There will be a screw-in pad under the leg, so there is plenty of room for the baseboard.
Although the back legs look like stiletto heals, they are quite strong. They are made of solid wood, so once the vanity is in place, it would be well supported with just that amount of wood. However, I would be less confident if it was moved around a lot. So I decided to use the off-cuts to bolster them. Each leg received the off-cut of the other in order to keep the finished side out. Although you have to go out of your way to see these legs, this makes them less conspicuous should you try.


These were attached with glue and brad nails, which was plenty. However, I decided to add a wedge to fill the gap, just to be extra careful.

Although the support wedge is a different color, it is set in a bit, so from above it is not visible.
I then plugged the hole at the bottom that would receive the plastic pad. I couldn’t simply reuse the existing hole because it was angled. So I glued a dowel in and let it sit overnight before drilling a new hole that would go straight down.

The new hole was then drilled and the threaded insert put into the hole, followed by the plastic pad.

After both pads were added to the modified legs, I was able to move the vanity cabinet into its final location.

The blue tape on the wall marks the center between the where the vanity lights will go. It is now sitting flush with the wall, as you can see below. The vanity will not be fastened to the wall. It will simply sit against the wall like a dresser in the bedroom. It’s very heavy, especially with the marble top, so I am not concerned about it shifting if it is knocked.

I also added the angle stops for the sink supply lines.

I had to widen the opening in the shelf below the right sink to make room for the the drain.

The next task with respect to the vanity, was to put the marble top in place. It is a massive thing and something I could not do on my own. With the help of a couple of neighbors, we managed to put it in place.

The backsplash came in two pieces that simply butt together. Unfortunately, one of them was not quite square, so when I pushed them together, there was a gap. I used my angle grinder to straighten it, after which they came together nicely. I used silicone to secure it to the marble top, then applied a bead of silicone at the seem between the top of the backsplash and the wall. That should hold it.
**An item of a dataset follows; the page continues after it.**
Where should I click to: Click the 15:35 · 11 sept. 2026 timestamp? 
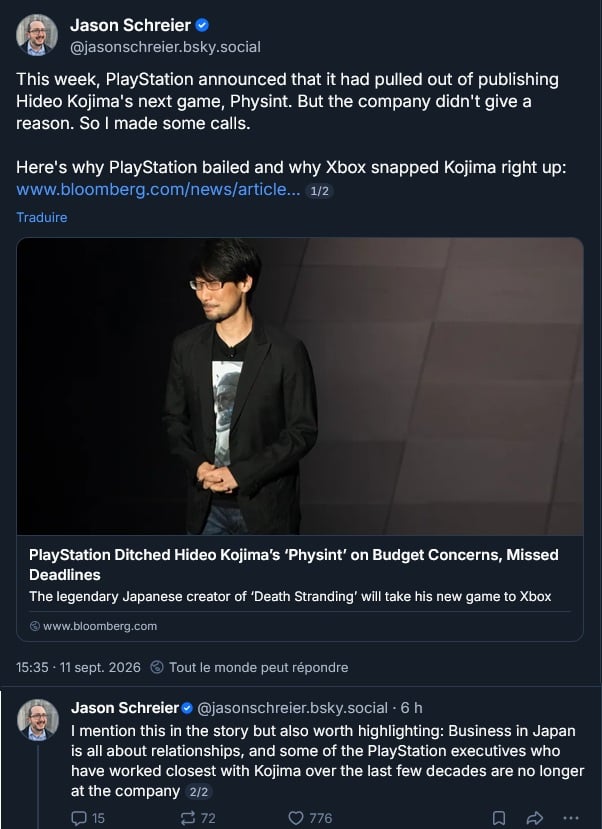78,667
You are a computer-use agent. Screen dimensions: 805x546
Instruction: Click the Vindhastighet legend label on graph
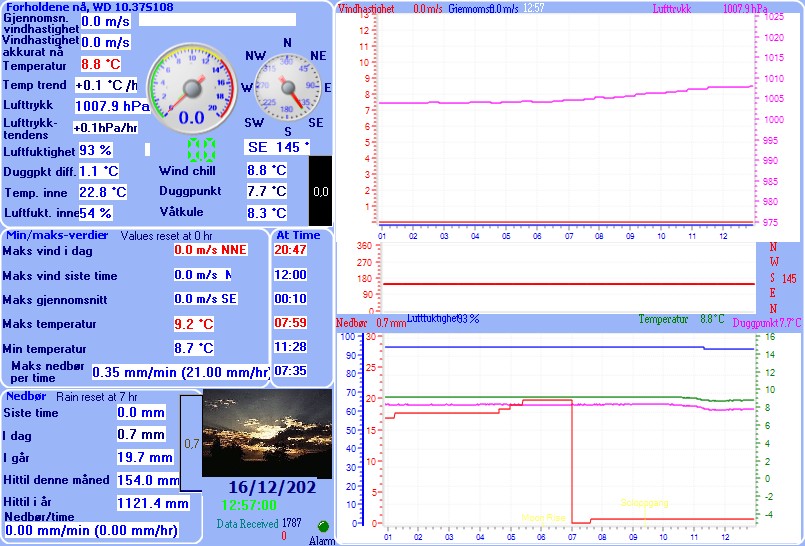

I didn’t want to apply silicone to the back of the backsplash to adhere it to the wall because I wanted to minimize any damage to the wall should I choose to change out the vanity some day. If I ever did need to remove the backsplash, the bead of silicone between it and the wall would only require minimal repair to the drywall, if any.
The faucets were added next.


After that, the drain and supply lines needed to be hooked up.




With that done, I now have a functioning bathroom. The vanity lights and mirrors still need to be added, along with other bits and pieces (like towel rods, etc.). At the moment I’m not sure whether I want to have a single large mirror or two smaller ones. Decisions like this can be made much later, even when I’m living in the house, so I will put them off so that I can start work on the guest bathroom.
One more thing before we go. In the June/July post I talked about installing the hot water heater. At that time I had not yet had my work inspected. During this month I had the inspection done, but failed. I needed to add a pressure relief valve between the main supply line and the hot water heater. I was under the impression the relief valve that came with the tank was sufficient, but the inspector informed me that it was for relieving pressure when the temperature was too great. The valve I needed was to relieve pressure when the water pressure from the city fluctuates. That is, at different times of day it can change. An adjustable pressure relief valve is needed to keep the pressure consistent. So I have since installed it, as shown below.


As you can see, I tee-ed off the main cold water line (purple primer everywhere). The PRV has a dial at the top of it (left in the image above since the valve is installed on its side) that is used to adjust the pressure to what you want. If the pressure exceeds that, the excess will flow out the line going down and out of the garage.
This was just inspected, and I passed. So on to the guest bathroom.